Los cuidadores están teniendo cada vez más visibilidad, pero no ocurre lo mismo con los ex cuidadores. Erróneamente se piensa que, una vez que el enfermo fallece, el cuidador “se libera y ya ha pasado lo peor”. Nada más lejos de la realidad. “Cuando muere el afectado te encuentras contigo mismo de nuevo. La sensación de vacío y soledad que acompañan esa libertad son tremendos. Ese proceso de duelo constante de años que no podía llegar a un fin porque la persona estaba viva, tiene que ser procesado del todo. Y eso puede conllevar años para muchos ex cuidadores. Aunque cada persona lleva su propio proceso posterior, la mayoría acabamos emocionalmente marcados de por vida. El alzhéimer y la vivencia de cuidar se nos quedan dentro para siempre. Es muy triste”, manifiesta Pablo.

Es interesante que estos sentimientos, experiencias y emociones, universales para muchos o todos los cuidadores, se transmitan a la sociedad y se compartan a todos los que son o han sido cuidadores. Para ello, la Fundación Diario de un cuidador organizó en septiembre de 2015 su “I Congreso para cuidadores y ex cuidadores de enfermos de alzhéimer y otras demencias”.
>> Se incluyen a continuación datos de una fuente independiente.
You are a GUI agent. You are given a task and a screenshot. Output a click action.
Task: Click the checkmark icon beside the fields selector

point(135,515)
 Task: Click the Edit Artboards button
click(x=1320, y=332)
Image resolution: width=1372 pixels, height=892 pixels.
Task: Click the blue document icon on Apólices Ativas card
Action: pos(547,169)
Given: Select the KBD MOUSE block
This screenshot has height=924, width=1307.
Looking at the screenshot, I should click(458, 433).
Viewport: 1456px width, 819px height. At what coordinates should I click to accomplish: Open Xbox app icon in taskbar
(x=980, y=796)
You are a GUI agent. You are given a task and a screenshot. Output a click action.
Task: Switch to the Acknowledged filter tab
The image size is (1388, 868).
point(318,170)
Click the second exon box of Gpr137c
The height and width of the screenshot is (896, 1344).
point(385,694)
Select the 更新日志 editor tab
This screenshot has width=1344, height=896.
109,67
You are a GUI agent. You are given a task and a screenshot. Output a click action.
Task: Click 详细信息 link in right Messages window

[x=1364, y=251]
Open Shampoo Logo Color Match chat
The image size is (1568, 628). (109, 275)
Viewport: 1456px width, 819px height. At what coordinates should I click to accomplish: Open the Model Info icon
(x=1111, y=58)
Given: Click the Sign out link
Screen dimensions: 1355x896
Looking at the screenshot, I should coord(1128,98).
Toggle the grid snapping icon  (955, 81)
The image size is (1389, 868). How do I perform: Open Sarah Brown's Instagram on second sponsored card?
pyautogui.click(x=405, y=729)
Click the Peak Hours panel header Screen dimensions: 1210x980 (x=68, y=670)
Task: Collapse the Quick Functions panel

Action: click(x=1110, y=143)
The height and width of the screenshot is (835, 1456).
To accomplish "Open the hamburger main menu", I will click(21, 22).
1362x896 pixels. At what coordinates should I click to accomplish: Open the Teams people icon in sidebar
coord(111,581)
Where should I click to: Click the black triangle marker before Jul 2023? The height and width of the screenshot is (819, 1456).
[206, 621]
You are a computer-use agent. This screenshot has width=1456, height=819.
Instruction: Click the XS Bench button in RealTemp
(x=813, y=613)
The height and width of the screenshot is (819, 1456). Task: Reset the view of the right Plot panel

En estos momentos, la Fundación se encuentra centrada en la campaña #cambiandolahistoria de www.cambiandolahistoria.org. Han lanzado una petición a todos los políticos de este país reclamando el rescate de la Ley de Dependencia y que se abra el debate de un ‘Plan Nacional de Alzheimer y otras demencias’, en el que estén contemplados los cuidadores y ex cuidadores (www.change.org/olvidados).

También están desarrollando proyectos de sensibilización para los comercios de los barrios de Barcelona y Madrid, en colaboración con los ayuntamientos de ambas ciudades, en la configuración del arranque de ‘Una Ruta Para Recordar’, una ruta de formación para cuidadores en zonas rurales que se encuentran en riesgo de exclusión social. Asimismo, están elaborando un par de piezas documentales. “Ideas nunca faltan, pero siempre hay que comenzar por las más realistas y factibles”, apunta Pablo.

El mensaje principal que este ex cuidador quiere lanzar a otras personas que como él son o han sido cuidadores de enfermos de alzhéimer es que no están solos y que si se sienten solos, acudan a una asociación de familiares o cualquier otro tipo de organización que pueda acompañarles. “No os encerréis entre cuatro paredes para cuidar desde la soledad y el aislamiento. Somos muchos los que estamos dispuestos a tenderos una mano. No os sintáis culpables si no podéis y/o sabéis hacerlo mejor. Nadie nos ha enseñado a tener que afrontar una enfermedad como puede ser el alzhéimer. No aprendemos a cuidar de la noche a la mañana. Cada afectado es un universo. Cada cuidador es un universo. Y no hay manera perfecta de cuidar. Lo importante es hacerlo desde el corazón”, insiste.